Sunday, September 9, 2007

September 9, 2007 - Day 16 on Phase 3

Someone was kind enough to email me and ask me if I was taking a break from blogging. First I have to thank this kind person for even taking the time to read this blog, but then also to email me to let me know that my blogging was missed!

I have been very remiss about blogging, only because it's the same story - different day. I felt that nothing was noteworthy about my Phase 3 experience so why blog. But then I was sitting here thinking, that really isn't true, there have been MANY noteworthy things happening during this phase, and I really should document them.

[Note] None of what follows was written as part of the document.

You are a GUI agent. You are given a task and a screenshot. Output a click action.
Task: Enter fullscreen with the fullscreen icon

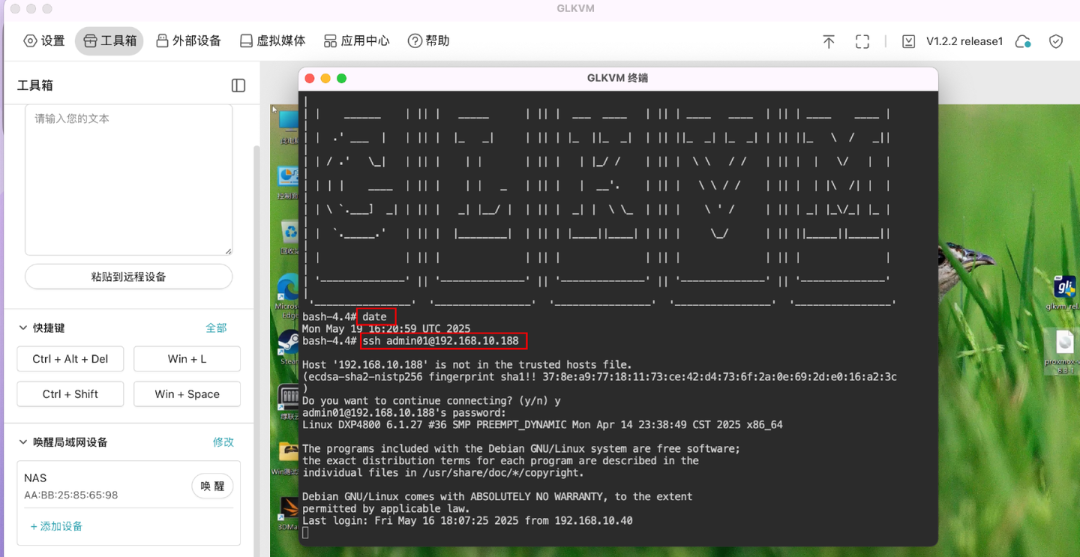pyautogui.click(x=862, y=41)

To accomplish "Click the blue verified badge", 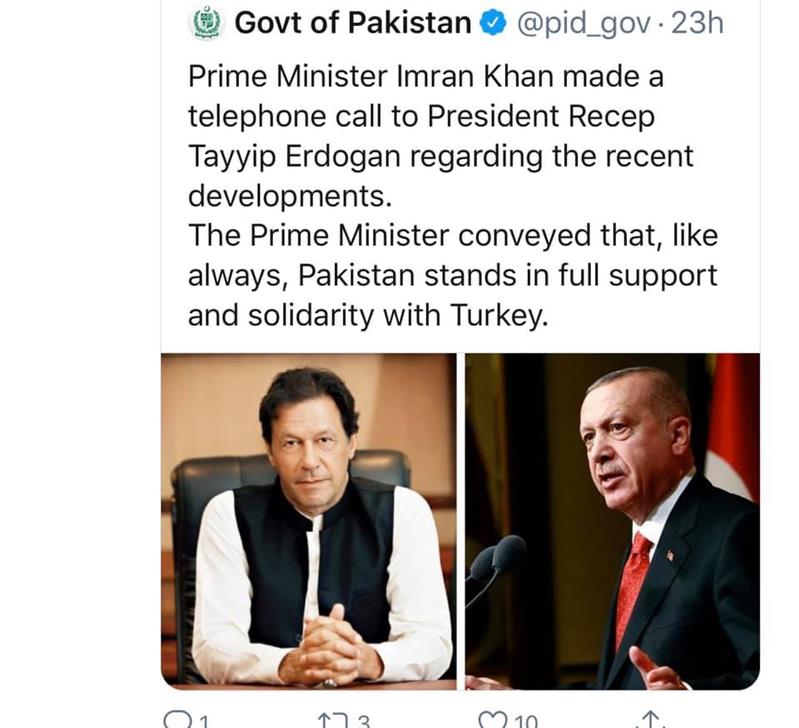I will pos(494,24).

I think the best way to document is by me copying and pasting a couple of postings that I have had over on the Yahoo board recently...so here I go:

Sept 5 - Banana's and Peanut Butter - MMMMMMM

I just ate a banana with some natural peanut butter. I have to tell you, that I enjoyed that better than I have ever enjoyed a pig out on a bag of Ruffles. You want to talk "comfort food" - that is it in a nut shell. Pun intended!

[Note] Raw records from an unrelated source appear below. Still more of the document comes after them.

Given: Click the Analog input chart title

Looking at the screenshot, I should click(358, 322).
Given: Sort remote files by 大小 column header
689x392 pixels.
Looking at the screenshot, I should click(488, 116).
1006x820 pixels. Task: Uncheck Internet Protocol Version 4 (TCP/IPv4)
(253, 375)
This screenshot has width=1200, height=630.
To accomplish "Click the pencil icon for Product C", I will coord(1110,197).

I swear people, this continues to astound me, the way I am feeling about food. I am skeptical even of my own self - it's surreal - I sometimes feel like I am experiencing an out of body experience. This can't really be me this is happening to.

My husband is going to pick up chinese food for dinner. He asked if I wanted anything, and can you believe that I have absolutely no desire for anything chinese? I used to love their wings, but they don't sound good. Nothing from there sounds good.

Gosh, it's just weird.


Sept 7 - Biz - Loading idea with good foods

I was having this conversation with Lynne because I have realized after being on Phase 3 for two weeks (today is my 2 week anniversary!) that I have absolutely no desire for Mexican food...and that is my fave choice usually. It's not that I don't want the junk, it's that I really don't have a desire for it. It's just not there. Before Simeon, I could down ANYTHING Mexican, no matter how much I had eaten already. The thought of going to a Mexican Restaurant does absolutely NOTHING for me.

Chinese is my 2nd fave food - hubby went to get Chinese the other night, asked me if I wanted anything, and I was shocked to hear the words "NO" come out of my mouth. Just didn't want it. No desire for it whatsoever.

I sit here trying to think of anything sweet I want...nope, except that banana fried in butter sprinkled with cinnamon. THAT sounds good. A scoop of butter pecan ice cream? Nope, not in the least. That actually made me feel a little sick thinking about it.

Nuts are always a good choice. Avocados are another. Let's start brainstorming. I am getting used to this feeling of general well being, I don't want to slide down that slippery slope of junk food again. I know what hunger feels like, I have already experienced what missing food feels like, I don't need to "LOAD" to not feel hungry. That isn't an issue. If I am hungry? I will eat me 10 ounces of lettuce to fill up my tummy. LOL

Thank You Dr Simeons!


So there you go. Tomorrow I will spend some time and load up my fit day food logs so you can see the things I have eaten.